WORK TASK -
Restate the whole of the data verbatim, omitting nothing.

DATA RECORDS -

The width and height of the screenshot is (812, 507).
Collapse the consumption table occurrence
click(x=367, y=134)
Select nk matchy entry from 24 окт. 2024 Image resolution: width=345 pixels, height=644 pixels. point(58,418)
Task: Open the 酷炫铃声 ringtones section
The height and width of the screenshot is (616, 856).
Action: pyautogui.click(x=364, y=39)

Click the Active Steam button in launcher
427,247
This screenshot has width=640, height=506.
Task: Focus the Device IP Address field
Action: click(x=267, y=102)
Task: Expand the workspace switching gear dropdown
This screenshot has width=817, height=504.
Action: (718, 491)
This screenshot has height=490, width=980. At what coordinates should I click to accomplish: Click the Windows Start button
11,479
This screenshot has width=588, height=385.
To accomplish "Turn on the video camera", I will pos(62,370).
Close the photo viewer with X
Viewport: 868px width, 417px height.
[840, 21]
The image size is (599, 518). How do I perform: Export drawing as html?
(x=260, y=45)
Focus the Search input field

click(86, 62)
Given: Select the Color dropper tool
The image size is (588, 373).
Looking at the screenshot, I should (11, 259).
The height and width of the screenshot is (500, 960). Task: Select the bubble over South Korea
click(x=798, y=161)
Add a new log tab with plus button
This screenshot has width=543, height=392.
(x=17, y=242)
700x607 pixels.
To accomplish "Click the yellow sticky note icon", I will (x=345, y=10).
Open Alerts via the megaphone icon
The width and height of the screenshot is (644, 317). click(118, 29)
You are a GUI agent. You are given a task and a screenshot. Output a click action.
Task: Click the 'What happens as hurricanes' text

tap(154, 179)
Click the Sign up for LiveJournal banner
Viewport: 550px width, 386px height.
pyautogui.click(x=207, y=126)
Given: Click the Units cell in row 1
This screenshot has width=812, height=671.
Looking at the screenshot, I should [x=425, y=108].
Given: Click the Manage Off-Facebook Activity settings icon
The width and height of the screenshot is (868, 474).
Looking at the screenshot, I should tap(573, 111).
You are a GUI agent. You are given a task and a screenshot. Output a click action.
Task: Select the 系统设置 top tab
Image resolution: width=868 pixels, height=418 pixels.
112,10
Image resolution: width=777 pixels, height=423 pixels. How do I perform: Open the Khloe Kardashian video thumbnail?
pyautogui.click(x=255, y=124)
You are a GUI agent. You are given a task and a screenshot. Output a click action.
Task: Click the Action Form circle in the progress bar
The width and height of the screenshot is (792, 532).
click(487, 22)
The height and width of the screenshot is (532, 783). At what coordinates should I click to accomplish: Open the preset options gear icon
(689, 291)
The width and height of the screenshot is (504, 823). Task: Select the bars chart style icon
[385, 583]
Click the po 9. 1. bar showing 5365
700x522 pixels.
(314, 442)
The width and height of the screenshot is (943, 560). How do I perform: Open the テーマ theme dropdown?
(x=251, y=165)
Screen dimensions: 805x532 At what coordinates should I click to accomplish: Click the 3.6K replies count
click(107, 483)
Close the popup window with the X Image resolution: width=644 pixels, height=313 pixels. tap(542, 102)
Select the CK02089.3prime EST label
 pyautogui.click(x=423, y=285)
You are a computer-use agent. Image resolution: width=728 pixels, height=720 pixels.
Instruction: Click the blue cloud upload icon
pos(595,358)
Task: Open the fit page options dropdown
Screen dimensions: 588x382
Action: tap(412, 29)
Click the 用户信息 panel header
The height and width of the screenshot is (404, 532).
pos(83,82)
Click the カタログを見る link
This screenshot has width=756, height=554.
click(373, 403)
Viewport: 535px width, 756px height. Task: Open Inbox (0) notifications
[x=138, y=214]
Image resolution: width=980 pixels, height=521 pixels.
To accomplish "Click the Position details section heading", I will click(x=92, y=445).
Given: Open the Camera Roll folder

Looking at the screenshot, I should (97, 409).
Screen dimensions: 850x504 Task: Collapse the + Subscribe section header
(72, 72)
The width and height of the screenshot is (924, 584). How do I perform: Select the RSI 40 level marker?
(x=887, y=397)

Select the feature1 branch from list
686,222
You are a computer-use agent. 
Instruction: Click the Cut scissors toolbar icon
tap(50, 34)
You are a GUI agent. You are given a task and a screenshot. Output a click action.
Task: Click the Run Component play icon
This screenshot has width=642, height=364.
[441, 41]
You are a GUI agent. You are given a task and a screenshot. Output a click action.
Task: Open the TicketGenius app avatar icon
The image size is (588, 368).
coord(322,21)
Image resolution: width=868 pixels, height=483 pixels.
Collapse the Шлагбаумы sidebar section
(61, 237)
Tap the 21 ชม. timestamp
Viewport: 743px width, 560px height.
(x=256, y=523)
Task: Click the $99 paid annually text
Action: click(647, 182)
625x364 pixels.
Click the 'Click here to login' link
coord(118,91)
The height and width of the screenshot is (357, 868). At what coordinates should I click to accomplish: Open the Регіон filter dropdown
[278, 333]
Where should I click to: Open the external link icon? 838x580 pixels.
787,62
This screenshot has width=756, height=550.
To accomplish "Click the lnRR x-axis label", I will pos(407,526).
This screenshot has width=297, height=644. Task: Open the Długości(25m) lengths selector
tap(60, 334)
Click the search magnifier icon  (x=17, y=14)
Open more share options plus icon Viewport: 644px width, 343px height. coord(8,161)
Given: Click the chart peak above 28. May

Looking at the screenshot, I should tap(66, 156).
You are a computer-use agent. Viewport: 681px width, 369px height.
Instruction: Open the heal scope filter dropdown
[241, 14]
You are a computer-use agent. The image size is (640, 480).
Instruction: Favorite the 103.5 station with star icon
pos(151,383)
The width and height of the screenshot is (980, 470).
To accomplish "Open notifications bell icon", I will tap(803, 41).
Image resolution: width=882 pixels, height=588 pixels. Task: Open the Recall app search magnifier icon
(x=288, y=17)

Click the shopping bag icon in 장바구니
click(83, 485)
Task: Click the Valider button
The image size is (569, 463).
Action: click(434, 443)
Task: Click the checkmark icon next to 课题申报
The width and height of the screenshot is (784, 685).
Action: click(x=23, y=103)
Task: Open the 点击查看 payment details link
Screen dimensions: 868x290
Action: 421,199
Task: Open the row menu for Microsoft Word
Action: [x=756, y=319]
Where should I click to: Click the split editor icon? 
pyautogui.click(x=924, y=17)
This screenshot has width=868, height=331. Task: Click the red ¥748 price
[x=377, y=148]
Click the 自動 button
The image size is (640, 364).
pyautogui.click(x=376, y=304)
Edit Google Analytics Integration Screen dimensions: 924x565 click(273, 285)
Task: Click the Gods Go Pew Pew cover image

SOLVED PROBLEM -
The width and height of the screenshot is (812, 507).
Collapse the consumption table occurrence
click(x=367, y=134)
Select nk matchy entry from 24 окт. 2024 Image resolution: width=345 pixels, height=644 pixels. point(58,418)
Task: Open the 酷炫铃声 ringtones section
The height and width of the screenshot is (616, 856).
Action: pyautogui.click(x=364, y=39)

Click the Active Steam button in launcher
427,247
This screenshot has width=640, height=506.
Task: Focus the Device IP Address field
Action: click(x=267, y=102)
Task: Expand the workspace switching gear dropdown
This screenshot has width=817, height=504.
Action: (718, 491)
This screenshot has height=490, width=980. At what coordinates should I click to accomplish: Click the Windows Start button
11,479
This screenshot has width=588, height=385.
To accomplish "Turn on the video camera", I will pos(62,370).
Close the photo viewer with X
Viewport: 868px width, 417px height.
[840, 21]
The image size is (599, 518). How do I perform: Export drawing as html?
(x=260, y=45)
Focus the Search input field

click(86, 62)
Given: Select the Color dropper tool
The image size is (588, 373).
Looking at the screenshot, I should (11, 259).
The height and width of the screenshot is (500, 960). Task: Select the bubble over South Korea
click(x=798, y=161)
Add a new log tab with plus button
This screenshot has width=543, height=392.
(x=17, y=242)
700x607 pixels.
To accomplish "Click the yellow sticky note icon", I will (x=345, y=10).
Open Alerts via the megaphone icon
The width and height of the screenshot is (644, 317). click(118, 29)
You are a GUI agent. You are given a task and a screenshot. Output a click action.
Task: Click the 'What happens as hurricanes' text

tap(154, 179)
Click the Sign up for LiveJournal banner
Viewport: 550px width, 386px height.
pyautogui.click(x=207, y=126)
Given: Click the Units cell in row 1
This screenshot has width=812, height=671.
Looking at the screenshot, I should [x=425, y=108].
Given: Click the Manage Off-Facebook Activity settings icon
The width and height of the screenshot is (868, 474).
Looking at the screenshot, I should tap(573, 111).
You are a GUI agent. You are given a task and a screenshot. Output a click action.
Task: Select the 系统设置 top tab
Image resolution: width=868 pixels, height=418 pixels.
112,10
Image resolution: width=777 pixels, height=423 pixels. How do I perform: Open the Khloe Kardashian video thumbnail?
pyautogui.click(x=255, y=124)
You are a GUI agent. You are given a task and a screenshot. Output a click action.
Task: Click the Action Form circle in the progress bar
The width and height of the screenshot is (792, 532).
click(487, 22)
The height and width of the screenshot is (532, 783). At what coordinates should I click to accomplish: Open the preset options gear icon
(689, 291)
The width and height of the screenshot is (504, 823). Task: Select the bars chart style icon
[385, 583]
Click the po 9. 1. bar showing 5365
700x522 pixels.
(314, 442)
The width and height of the screenshot is (943, 560). How do I perform: Open the テーマ theme dropdown?
(x=251, y=165)
Screen dimensions: 805x532 At what coordinates should I click to accomplish: Click the 3.6K replies count
click(107, 483)
Close the popup window with the X Image resolution: width=644 pixels, height=313 pixels. tap(542, 102)
Select the CK02089.3prime EST label
 pyautogui.click(x=423, y=285)
You are a computer-use agent. Image resolution: width=728 pixels, height=720 pixels.
Instruction: Click the blue cloud upload icon
pos(595,358)
Task: Open the fit page options dropdown
Screen dimensions: 588x382
Action: tap(412, 29)
Click the 用户信息 panel header
The height and width of the screenshot is (404, 532).
pos(83,82)
Click the カタログを見る link
This screenshot has width=756, height=554.
click(373, 403)
Viewport: 535px width, 756px height. Task: Open Inbox (0) notifications
[x=138, y=214]
Image resolution: width=980 pixels, height=521 pixels.
To accomplish "Click the Position details section heading", I will click(x=92, y=445).
Given: Open the Camera Roll folder

Looking at the screenshot, I should (97, 409).
Screen dimensions: 850x504 Task: Collapse the + Subscribe section header
(72, 72)
The width and height of the screenshot is (924, 584). How do I perform: Select the RSI 40 level marker?
(x=887, y=397)

Select the feature1 branch from list
686,222
You are a computer-use agent. 
Instruction: Click the Cut scissors toolbar icon
tap(50, 34)
You are a GUI agent. You are given a task and a screenshot. Output a click action.
Task: Click the Run Component play icon
This screenshot has width=642, height=364.
[441, 41]
You are a GUI agent. You are given a task and a screenshot. Output a click action.
Task: Open the TicketGenius app avatar icon
The image size is (588, 368).
coord(322,21)
Image resolution: width=868 pixels, height=483 pixels.
Collapse the Шлагбаумы sidebar section
(61, 237)
Tap the 21 ชม. timestamp
Viewport: 743px width, 560px height.
(x=256, y=523)
Task: Click the $99 paid annually text
Action: click(647, 182)
625x364 pixels.
Click the 'Click here to login' link
coord(118,91)
The height and width of the screenshot is (357, 868). At what coordinates should I click to accomplish: Open the Регіон filter dropdown
[278, 333]
Where should I click to: Open the external link icon? 838x580 pixels.
787,62
This screenshot has width=756, height=550.
To accomplish "Click the lnRR x-axis label", I will pos(407,526).
This screenshot has width=297, height=644. Task: Open the Długości(25m) lengths selector
tap(60, 334)
Click the search magnifier icon  (x=17, y=14)
Open more share options plus icon Viewport: 644px width, 343px height. coord(8,161)
Given: Click the chart peak above 28. May

Looking at the screenshot, I should tap(66, 156).
You are a computer-use agent. Viewport: 681px width, 369px height.
Instruction: Open the heal scope filter dropdown
[241, 14]
You are a computer-use agent. The image size is (640, 480).
Instruction: Favorite the 103.5 station with star icon
pos(151,383)
The width and height of the screenshot is (980, 470).
To accomplish "Open notifications bell icon", I will tap(803, 41).
Image resolution: width=882 pixels, height=588 pixels. Task: Open the Recall app search magnifier icon
(x=288, y=17)

Click the shopping bag icon in 장바구니
click(83, 485)
Task: Click the Valider button
The image size is (569, 463).
Action: click(434, 443)
Task: Click the checkmark icon next to 课题申报
The width and height of the screenshot is (784, 685).
Action: click(x=23, y=103)
Task: Open the 点击查看 payment details link
Screen dimensions: 868x290
Action: 421,199
Task: Open the row menu for Microsoft Word
Action: [x=756, y=319]
Where should I click to: Click the split editor icon? 
pyautogui.click(x=924, y=17)
This screenshot has width=868, height=331. Task: Click the red ¥748 price
[x=377, y=148]
Click the 自動 button
The image size is (640, 364).
pyautogui.click(x=376, y=304)
Edit Google Analytics Integration Screen dimensions: 924x565 click(273, 285)
Task: Click the Gods Go Pew Pew cover image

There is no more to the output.